女王ならば王冠だろうが、この氷の女王ならば繊細な作りのプラチナのティアラが似合う。

それが今手元にないことが悔やまれた。

深雪のリクエストで三つ編みに結われたのをお団子のようにまとめられたその頭に、何も宝飾が飾られていない。

首元は肌をほとんど見せないレースで覆われていてネックレスが無くとも十分装飾が施されている。

唯一肌が露出するのは長手袋と半袖の間のわずかな二の腕だが、肩口のフリルからちらりと覗く白い腕が酷く煽情的に映った。

このように下から仰ぎ見ると彼女が腕を伸ばすだけでその奥まで見えそうになり、さらに目が離せなくなりそうだ。

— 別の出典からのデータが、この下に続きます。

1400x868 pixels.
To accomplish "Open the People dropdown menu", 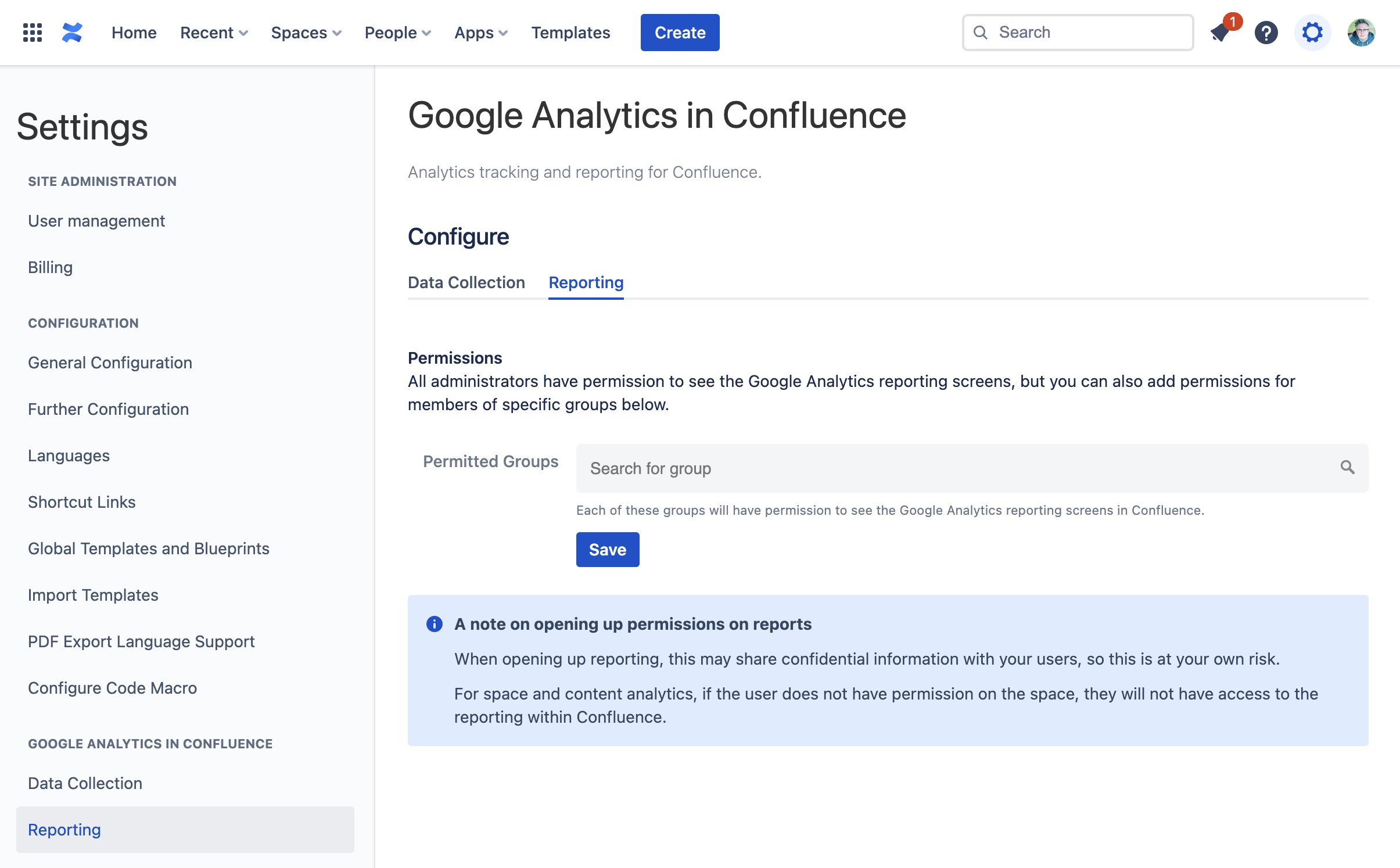I will tap(397, 33).
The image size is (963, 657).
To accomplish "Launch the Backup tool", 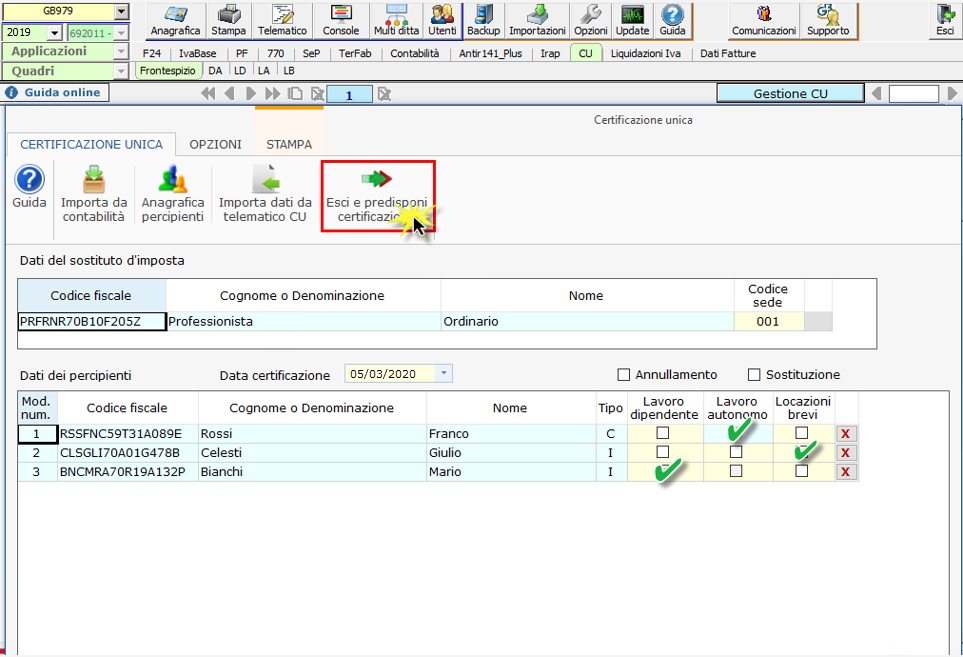I will tap(484, 20).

思考に劣情が絡む前に視線を断ち切って深雪に返すと、深雪は冬の女王のような威厳を霧散させて春の女神のごとき微笑みを浮かべる。

 

「ふふ、お兄様ったら。ありがとうございます。おかしく見えないのでしたら安心ですね」

「おかしいどころか。去年の妖精女王が今年は雪の女王となって現れるとなればまた会場が凄いことになりそうだな」

「今日はまだ予選ですよ」

「予選だろうと深雪のこの美しさを一目見たいと誰もが思うだろうさ」

 

つくづく自分はすし詰め状態の観客席ではなく関係者席があってよかったと実感する。関係者どころか担当だからより傍で見守れるのだが。

ずっと静かな水波を見れば、彼女は静かに深雪に見惚れていた。彼女としてもいい仕事をした実感があるのだろう。

 

「水波、ご苦労だったな」

「このように深雪姉様を着飾れる機会に携われて光栄です」

「水波ちゃんったら大げさね」

 

深雪はコロコロ笑うけれど、大げさなんかじゃない。彼女は今、自身の全うした仕事ぶりを誇っている。

誇りたくなるほどの美しさに感動しているのだ。

知らぬは本人ばかり。だが、深雪はそれでいい。周囲など気にしなくていいのだ。

 

「では、参りましょうか女王陛下」

「…私が女王なのだとしたら、先にお兄様が国王だと思うのですが」

「俺はお前の守護者だからな。王にはなれんよ」

 

そもそも王座など興味もない。俺が唯一興味があるのは深雪だけ。

深雪を守ることがすべてだから、国なんてすぐに傾いてしまうだろう。

深雪も俺の言いたいことに気付いたのだろう、仕方のないお兄様、と笑ってから表情を引き締め一変させる。

室内の空気がキンッと冷え切るような錯覚が起こる温度を奪うほどの冷ややかな視線が前を見据えた。

 

「出陣します」

「「はっ」」

 

深雪はノリで言っているだろうが、俺と水波は確実にノリなんかではなく本気で返事をしていた。